The network in this study showed similar cooccurrence patterns with microorganisms and macroorganisms previously reported, suggesting that nonrandom community assembly may be a general characteristic across all life domains (37). It further confirmed that many bacterial taxa exhibit predictable biogeographical patterns, which is similar to our results (Fig. 3 and 4). Regarding overall network topology, the results showed that the bacterial community network for the S-M sediment is more connected than those of the other sediments (Table 3 and Fig. 5), which indicated that it was a more efficient system and was faster at transmitting information, energy, and resources (38). In contrast, the S-F network was relatively simple and had the highest modularity (Table 3 and Fig. 5). This implied that the S-F bacterial community is probably the most dynamic community with the largest number of taxa with no common cooccurrence across sites (39, 40). Furthermore, the lack of complex network systems in the S-F sediment might be due to bacteria being in dormant or inactive states (41), which would imply that there had not been a reduction in bacterial diversity (42, 43). Indeed, although the S-F sediment had the lowest network complexity among the sediments, it harbored the highest diversity level, which was statistically comparable to those of the other sediments (Fig. S1). However, this needs to be tested in future studies.

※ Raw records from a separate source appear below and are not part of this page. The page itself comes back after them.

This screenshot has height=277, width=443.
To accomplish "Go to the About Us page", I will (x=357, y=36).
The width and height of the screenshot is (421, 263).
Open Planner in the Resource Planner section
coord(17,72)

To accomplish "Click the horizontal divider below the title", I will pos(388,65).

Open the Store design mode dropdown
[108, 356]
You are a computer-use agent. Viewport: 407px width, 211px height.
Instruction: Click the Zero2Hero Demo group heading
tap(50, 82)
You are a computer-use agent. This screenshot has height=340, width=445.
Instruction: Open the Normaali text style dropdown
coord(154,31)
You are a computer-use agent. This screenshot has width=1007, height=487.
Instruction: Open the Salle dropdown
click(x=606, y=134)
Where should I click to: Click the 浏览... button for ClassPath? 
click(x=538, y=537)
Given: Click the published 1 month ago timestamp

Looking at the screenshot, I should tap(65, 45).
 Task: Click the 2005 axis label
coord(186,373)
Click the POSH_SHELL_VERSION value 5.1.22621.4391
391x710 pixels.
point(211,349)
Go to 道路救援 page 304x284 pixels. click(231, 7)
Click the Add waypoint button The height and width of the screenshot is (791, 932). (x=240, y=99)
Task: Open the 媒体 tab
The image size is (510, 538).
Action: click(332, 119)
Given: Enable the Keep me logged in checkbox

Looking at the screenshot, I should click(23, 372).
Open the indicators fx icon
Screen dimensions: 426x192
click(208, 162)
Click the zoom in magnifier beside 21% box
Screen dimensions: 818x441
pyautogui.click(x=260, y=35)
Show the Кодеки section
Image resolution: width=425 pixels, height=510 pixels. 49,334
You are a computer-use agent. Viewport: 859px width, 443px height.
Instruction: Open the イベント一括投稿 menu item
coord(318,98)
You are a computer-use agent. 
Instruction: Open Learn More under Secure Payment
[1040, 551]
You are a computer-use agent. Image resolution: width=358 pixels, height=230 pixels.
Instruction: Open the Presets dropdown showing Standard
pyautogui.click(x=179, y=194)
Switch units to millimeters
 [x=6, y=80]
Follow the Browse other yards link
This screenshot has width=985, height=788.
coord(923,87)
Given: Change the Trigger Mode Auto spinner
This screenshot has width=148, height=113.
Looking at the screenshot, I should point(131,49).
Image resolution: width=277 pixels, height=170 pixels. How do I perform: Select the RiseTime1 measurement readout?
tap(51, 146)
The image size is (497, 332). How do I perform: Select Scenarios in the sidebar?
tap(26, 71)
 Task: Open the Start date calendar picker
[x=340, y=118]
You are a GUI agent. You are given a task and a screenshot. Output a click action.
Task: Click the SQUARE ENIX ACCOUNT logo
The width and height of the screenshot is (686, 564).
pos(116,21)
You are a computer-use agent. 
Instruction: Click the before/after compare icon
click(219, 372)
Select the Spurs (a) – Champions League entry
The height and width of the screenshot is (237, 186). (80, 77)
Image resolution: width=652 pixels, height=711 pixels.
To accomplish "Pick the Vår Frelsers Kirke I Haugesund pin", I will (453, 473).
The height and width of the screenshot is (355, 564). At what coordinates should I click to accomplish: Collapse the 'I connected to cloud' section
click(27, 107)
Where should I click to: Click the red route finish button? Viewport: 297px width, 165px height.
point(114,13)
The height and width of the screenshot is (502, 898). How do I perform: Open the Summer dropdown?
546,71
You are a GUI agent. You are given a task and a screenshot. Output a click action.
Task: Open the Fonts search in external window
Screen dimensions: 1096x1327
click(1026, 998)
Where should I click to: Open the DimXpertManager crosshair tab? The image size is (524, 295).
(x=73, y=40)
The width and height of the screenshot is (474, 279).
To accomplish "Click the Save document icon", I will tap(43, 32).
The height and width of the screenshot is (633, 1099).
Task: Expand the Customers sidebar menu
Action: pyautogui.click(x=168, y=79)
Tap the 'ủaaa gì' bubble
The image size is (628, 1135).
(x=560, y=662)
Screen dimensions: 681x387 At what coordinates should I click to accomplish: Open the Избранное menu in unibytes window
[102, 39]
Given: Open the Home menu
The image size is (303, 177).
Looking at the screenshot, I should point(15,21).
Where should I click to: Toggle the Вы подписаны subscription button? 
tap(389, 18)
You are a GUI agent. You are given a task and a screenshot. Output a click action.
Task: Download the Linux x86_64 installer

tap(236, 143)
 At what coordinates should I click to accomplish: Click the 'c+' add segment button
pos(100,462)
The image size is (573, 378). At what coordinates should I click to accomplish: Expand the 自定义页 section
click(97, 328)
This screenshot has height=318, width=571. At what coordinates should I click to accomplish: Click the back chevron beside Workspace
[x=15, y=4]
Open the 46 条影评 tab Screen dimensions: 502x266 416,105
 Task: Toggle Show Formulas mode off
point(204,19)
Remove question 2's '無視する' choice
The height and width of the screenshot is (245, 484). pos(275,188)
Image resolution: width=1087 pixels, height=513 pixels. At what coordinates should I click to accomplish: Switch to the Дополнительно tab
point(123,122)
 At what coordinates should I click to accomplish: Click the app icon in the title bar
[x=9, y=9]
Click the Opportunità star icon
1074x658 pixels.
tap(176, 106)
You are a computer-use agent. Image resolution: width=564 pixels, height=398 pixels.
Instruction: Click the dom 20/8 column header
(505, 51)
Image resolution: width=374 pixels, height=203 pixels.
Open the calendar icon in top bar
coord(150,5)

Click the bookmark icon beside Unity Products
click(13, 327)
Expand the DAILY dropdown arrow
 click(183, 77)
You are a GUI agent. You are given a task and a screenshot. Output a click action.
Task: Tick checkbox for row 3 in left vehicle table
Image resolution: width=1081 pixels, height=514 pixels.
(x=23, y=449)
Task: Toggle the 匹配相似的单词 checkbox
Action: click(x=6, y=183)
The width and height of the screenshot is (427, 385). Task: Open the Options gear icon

The most important module nodes or hubs in a given network may represent the most influential members in the bacterial community, which might be essential for community stability (43). The OTU affiliated with Rhodobacterales, which belongs to fundamentally aquatic bacteria that frequently thrive in marine environments (44), was the most important taxon in the S-N network. Rhodobacterales are deeply involved in sulfur and carbon biogeochemical cycling and symbiosis with aquatic micro- and macroorganisms (44). Their critical role in the S-N network may be related to the frequent exchange of substances between seawater and the S-N sediments. In addition, the keystone species of the S-M and S-F networks (Nitrospinae and Nitrosomonadales) are reported to be involved in nitrogen metabolism (45, 46), which indicated the pivotal role of estuarine marshes in nitrogen cycling, which is similar to coastal marshes. But their specific function in maintaining community structure and nitrogen cycling needs further study.

Homogeneous selection increases along the distance to the water-land junction.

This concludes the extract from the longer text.